Last Thursday, medical marijuana lobbyist Tom Daubert avoided federal prison time when he was sentenced to five years probation for his role in operating medical marijuana businesses, including Montana Cannabis. Daubert pleaded guilty in April to a charge of conspiracy to maintain drug-involved premises, which carries a maximum potential sentence of 20 years in prison. He formed Montana Cannabis with partners Richard Flor, Chris Lindsey and Chris Williams. Flor pleaded guilty in April to maintaining drug-involved premises and was sentenced to five years in prison, but he died in custody last month after being moved to Nevada from a private prison in Montana. Lindsey and Williams face trial later this year. Daubert had headed Patients and Citizens United, which led the fight for the successful 2004 medical marijuana initiative.
On Tuesday, the state Supreme Court overturned a temporary restraining order blocking enforcement of part of the legislature’s extremely restrictive rewrite of the voter-approved medical marijuana law. There is no fundamental right for patients to use any drug, particularly one like medical marijuana that’s illegal under federal law, the court held in reversing a lower court decision. “In pursuing one’s health, an individual has a fundamental right to obtain and reject medical treatment,” Justice Michael Wheat wrote for the majority. “But, this right does not extend to give a patient a fundamental right to use any drug, regardless of its legality.” Last year, medical marijuana supporters obtained enough signatures to place the 2011 law on the ballot as a referendum. Voters on Nov. 6 will decide whether to keep or reject the law.
Last Tuesday, 11 people were charged with faking medical marijuana petition signatures in a scheme that helped keep the initiative off the November ballot. The eleven, including eight University of North Dakota football players, were paid $9 an hour to gather signatures for two initiatives, but Attorney General Wayne Stenehjem said that many of the petition signatures were copied from phone books or fabricated.

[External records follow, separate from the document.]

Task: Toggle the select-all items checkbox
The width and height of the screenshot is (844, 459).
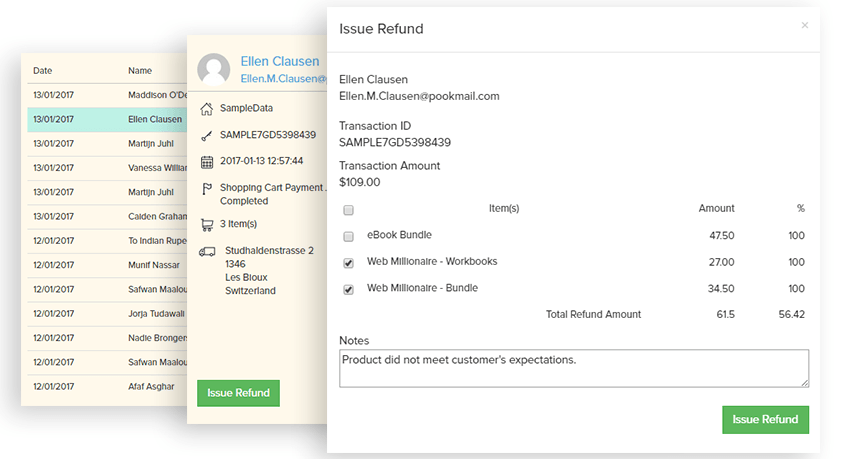Action: pos(348,210)
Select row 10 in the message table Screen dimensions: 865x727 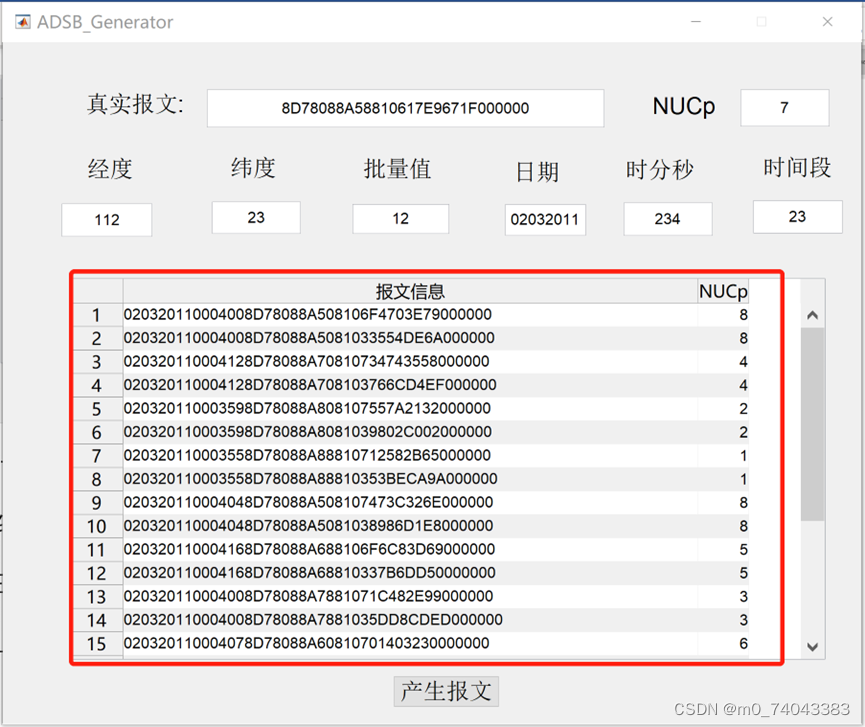click(400, 525)
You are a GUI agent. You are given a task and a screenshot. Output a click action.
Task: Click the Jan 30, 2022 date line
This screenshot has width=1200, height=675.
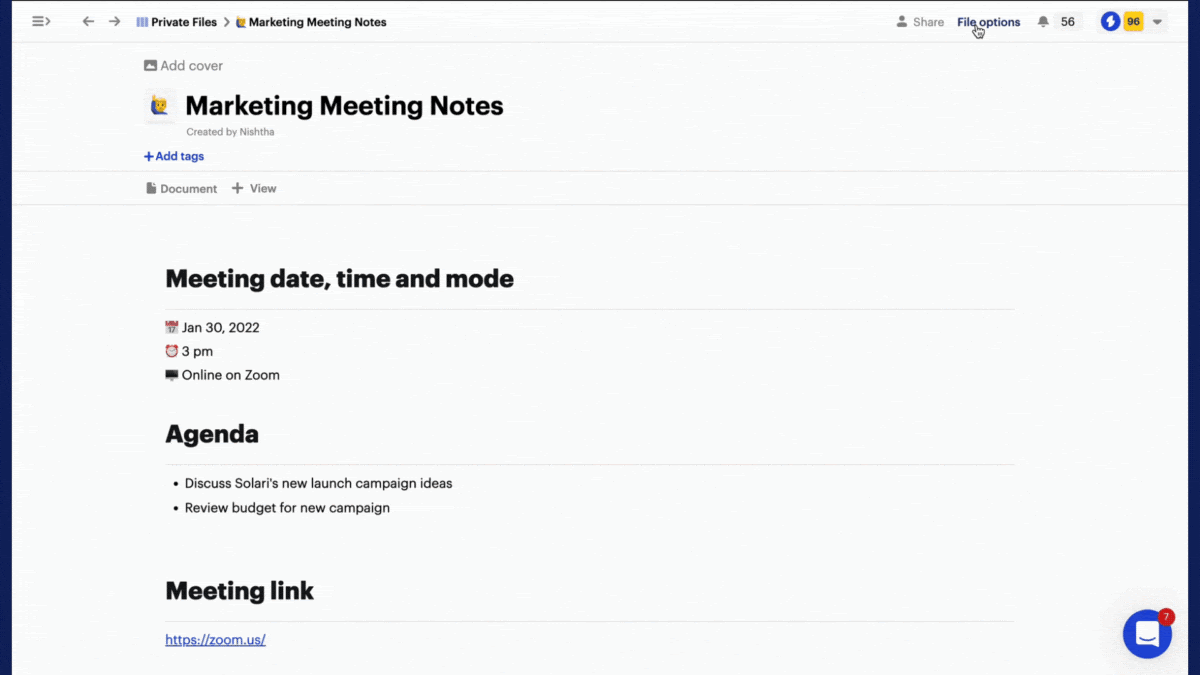220,327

On Tuesday, police raided the 45th Parallel dispensary in Ontario. They alleged violations of the Oregon Medical Marijuana Act, but did not say what they seized, if anything. A local activist said police seized a small, legal, medical marijuana grow and that there was no usable marijuana on the premises. No arrests were made.
Last Wednesday, Tacoma ordered three medical marijuana businesses to shut down immediately. The city Finance Department hand-delivered letters to Emerald Pharms, T-Town Alternative Medicine and The Vape Bar, all in South Tacoma. More such letters could follow, a city spokesperson said. After nearly two years of deliberation and a long moratorium, the council decided last month to regulate medical marijuana under its nuisance code. Collective gardens, which are expressly permitted under state law, will be tolerated, but dispensaries will not.

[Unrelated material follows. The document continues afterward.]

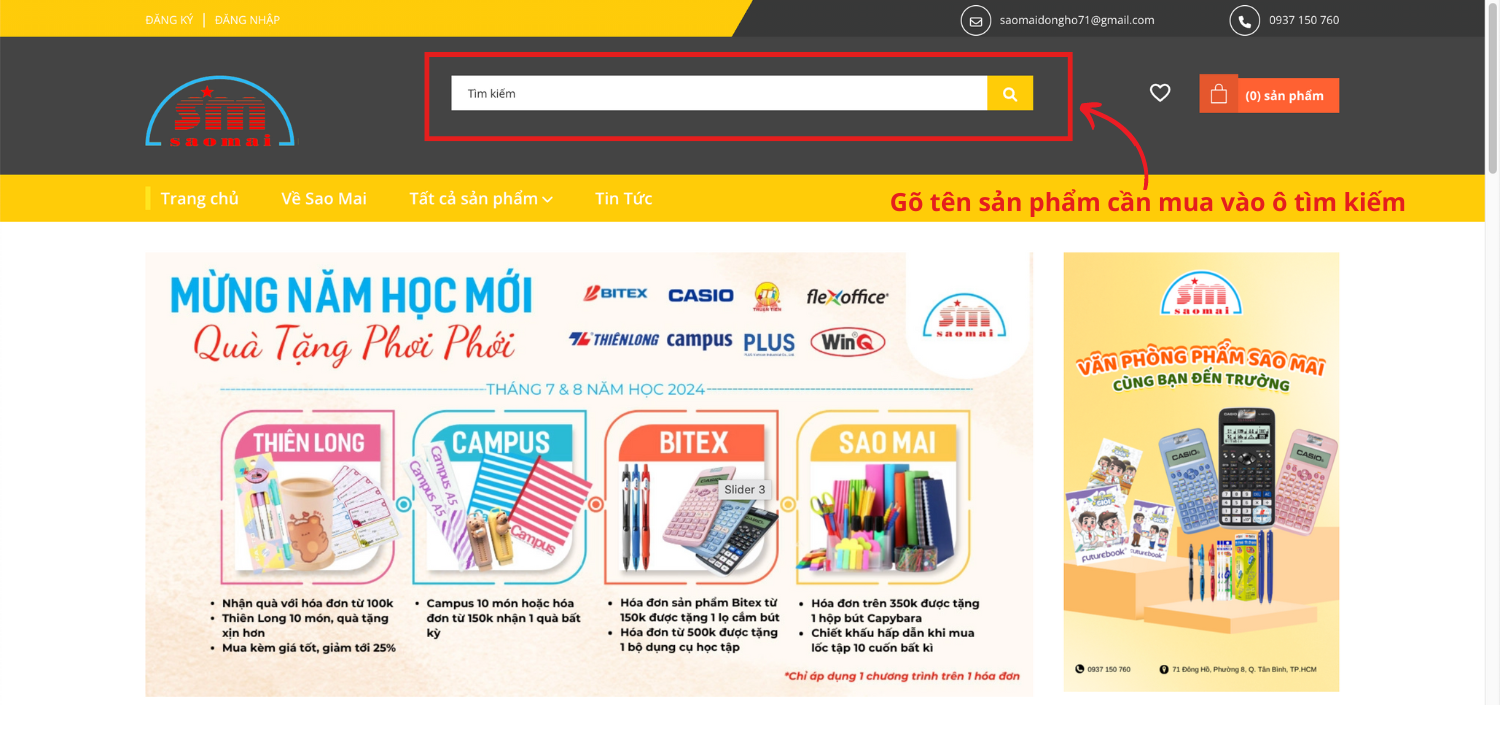Screen dimensions: 1500x750
Task: Click the Sao Mai logo in header
Action: click(220, 111)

Last Thursday, King County sheriff’s detectives raided an Issaquah collective and seized some of the 536 plants and 65 pounds of processed marijuana. They left 135 plants and 15 pounds of pot. It’s unclear if deputies knew they were raiding a collective when they went in, but they said they found expired paperwork for the garden and a registered felon in possession of a handgun. No arrests were made, but detectives forwarded the case to the King County Prosecutor’s Office for review.
On Monday, Seattle proposed new rules for medical marijuana enterprises. While the city supports medical marijuana, the rules seek to limit “large-scale cannabis-related activity” in residential zones, tourism areas, and neighborhood commercial zones. In those areas, marijuana businesses would be limited to growing 45 plants and having six pounds of marijuana on hand.